The arrangement pattern of the imaging element, the imaging pixels and the ranging pixels are arranged by a half pixel for each set as a set of the rows of the imaging pixels and the rows of the ranging pixels,
5. The image processing apparatus according to claim 1, wherein the second generation unit generates an enlarged image by performing interpolation according to the shift of the half pixel as the second image. 6. Image processing device.

The image processing apparatus according to claim 5, wherein the first generation unit generates the first image without performing interpolation according to a shift of the half pixel.

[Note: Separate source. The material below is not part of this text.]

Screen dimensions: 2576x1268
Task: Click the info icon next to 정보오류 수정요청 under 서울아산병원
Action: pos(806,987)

The second generation means includes:
A luminance signal is generated by adding a plurality of signals read from the ranging pixels of the imaging element, and a luminance image having a resolution equal to or higher than the resolution by the imaging pixels is generated,
For the area set by the setting unit, an image enlarged so as to have the same number of pixels as the luminance image is corrected using the luminance image to generate the second image. The image processing apparatus according to claim 1.

The second generation unit calculates a color ratio corresponding to luminance for each pixel of the luminance image, and multiplies the color ratio calculated for each pixel by a corresponding pixel of the enlarged image, The image processing apparatus according to claim 7, wherein the correction is performed.

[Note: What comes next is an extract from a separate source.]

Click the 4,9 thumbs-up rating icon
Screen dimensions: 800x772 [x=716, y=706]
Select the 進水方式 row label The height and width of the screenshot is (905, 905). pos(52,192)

The image processing apparatus according to claim 1, wherein the second generation unit generates the second image including a luminance image.

The setting means may set, as the area farther than the predetermined distance, an area that falls within a distance range from a first distance to a second distance farther than the first distance. The image processing device according to claim 1.

The first distance is a distance set based on a minimum model of an object that can be detected from the first image,
The image processing apparatus according to claim 10, wherein the second distance is a distance set based on a minimum model of an object that can be detected from the second image.

The apparatus according to claim 1, wherein the setting unit sets, for an area of the traveling road included in the first image, the area that is farther than a predetermined distance based on the distance information. The image processing apparatus according to claim 1.

An imaging element in which imaging pixels and ranging pixels capable of measuring a distance by an imaging surface phase difference method are arranged in a predetermined arrangement pattern,
An image processing apparatus according to any one of claims 1 to 12,
An imaging device comprising:

An imaging device according to claim 13,
Using the detection result of the object by the imaging device, an action planning device that generates an action plan of the moving object,
A control device that controls the operation of the moving object based on the action plan,
A support device comprising:

An image processing method for processing an output signal from an imaging element in which imaging pixels and ranging pixels capable of measuring a distance by an imaging surface phase difference method are arranged in a predetermined arrangement pattern,
A first generation step of generating a first image based on an output signal of the imaging pixel;
A ranging step of generating distance information based on an output signal of the ranging pixel;
A setting step of setting an area that is farther than a predetermined distance based on the distance information, for the first image;
A second image generating a second image having a resolution equal to or higher than the resolution according to the arrangement pattern of the imaging pixels based on the output signals of the imaging pixels and the ranging pixels for the area set in the setting step; Generation process,
A detecting step of detecting a region of a predetermined object from any one of the first image and the second image;
An image processing method comprising:

A program for causing a computer to function as each unit of the image processing apparatus according to claim 1.